Overall, despite the high specificity of most reference laboratory tests, the incoherence of the test results within the seropositive group remains problematic [43], and is an issue to be solved, not only for individual diagnosis of gHAT suspects, but also for country verification of zero transmission, for which further reference laboratory examinations of all screening test seropositives is recommended [48].

The results of the present study have important implications for practice. The first outcome is the choice of a suitable test for screening of the population at risk. Due to its excellent specificity, which is significantly higher than that of all gHAT RDTs, CATT remains the preferred option for mass population screening, whenever possible. For individual and small-scale screening, or whenever CATT is not feasible, RDTs can be used, but it should be kept in mind that their specificity is low and might overload the parasitological confirmation work. Reading only the LiTat 1.5 test line (line 2) in Abbott Bioline HAT 2.0 or the DCN HAT RDT would increase specificity but might result in insufficient sensitivity and implies a risk of missing true gHAT cases. While waiting for improved RDTs, a solution could be to perform Abbott Bioline HAT 2.0 first, and on Abbott Bioline HAT 2.0 positives, to perform HAT-Sero-K-Set next (in series combination of both tests), as presently done by the Guinean gHAT control program [32], which in the present study had a specificity of 95.1% (1040/1094, 95% CI: 93.6–96.2%). Looking at the near future, the actually commercialized RDTs, HAT Sero-K-Set or Abbott Bioline HAT 2.0, are unsuited for implementing a “screen and treat” strategy once safety of acoziborole for treatment of seropositive suspects has been sufficiently demonstrated [49], as their use could lead to massive overtreatment of up to 17.9% of the tested population, while the gHAT prevalence is as low as 1/10,000 or less.

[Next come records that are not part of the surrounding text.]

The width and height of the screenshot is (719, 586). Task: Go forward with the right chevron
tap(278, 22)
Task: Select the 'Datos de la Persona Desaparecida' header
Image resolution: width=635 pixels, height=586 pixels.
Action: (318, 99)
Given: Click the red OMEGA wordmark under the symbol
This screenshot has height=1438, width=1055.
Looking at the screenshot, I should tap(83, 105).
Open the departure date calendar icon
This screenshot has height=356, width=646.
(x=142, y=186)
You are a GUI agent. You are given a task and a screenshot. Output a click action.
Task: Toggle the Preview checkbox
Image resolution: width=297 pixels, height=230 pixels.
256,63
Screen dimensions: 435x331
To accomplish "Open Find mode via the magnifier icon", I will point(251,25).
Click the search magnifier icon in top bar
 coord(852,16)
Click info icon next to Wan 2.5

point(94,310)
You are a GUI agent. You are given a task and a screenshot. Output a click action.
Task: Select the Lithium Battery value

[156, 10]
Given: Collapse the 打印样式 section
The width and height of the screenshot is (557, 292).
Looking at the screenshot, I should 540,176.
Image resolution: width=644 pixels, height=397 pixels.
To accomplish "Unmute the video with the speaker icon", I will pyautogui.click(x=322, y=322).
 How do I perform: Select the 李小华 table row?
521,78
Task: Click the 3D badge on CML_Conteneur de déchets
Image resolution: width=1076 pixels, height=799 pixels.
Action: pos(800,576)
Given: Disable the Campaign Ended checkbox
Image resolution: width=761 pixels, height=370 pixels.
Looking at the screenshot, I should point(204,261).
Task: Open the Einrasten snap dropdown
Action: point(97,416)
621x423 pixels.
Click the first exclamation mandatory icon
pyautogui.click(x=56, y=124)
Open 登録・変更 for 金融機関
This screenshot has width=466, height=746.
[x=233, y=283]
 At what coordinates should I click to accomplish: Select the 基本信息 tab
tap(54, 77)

Based on the present results, giving recommendations on reference laboratory tests to be used to confirm seropositive individuals is tricky, as reference laboratory test results were insufficiently coherent to reliably discriminate false screening test positives from T.b. gambiense infected individuals.

Conclusions

Specificity values of gHAT RDTs were lower than the 95% stipulated by the WHO target product profile. Antigen production for CATT and the 1st generation RDTs relies on animal infection with virulent human infectious T.b. gambiense parasites, raising ethical and safety concerns and therefore being unsustainable. Improved 2nd generation RDTs need to be developed, in particular in view of the future implementation of “screen & treat” to accelerate gHAT elimination. Taking into account the proven outstanding diagnostic accuracy of the 3 antigens actually in use [50], and the lack of new better alternatives, the choice of including in particular ISG65 in the RDT test lines needs to be reconsidered and new recombinant expression systems should be explored. Also, during test development, more attention should be given to reducing non-specific reactions by optimizing test conditions. Considering the laboratory tests, further comparative evaluation, especially of the molecular test performances, is an urgent requirement.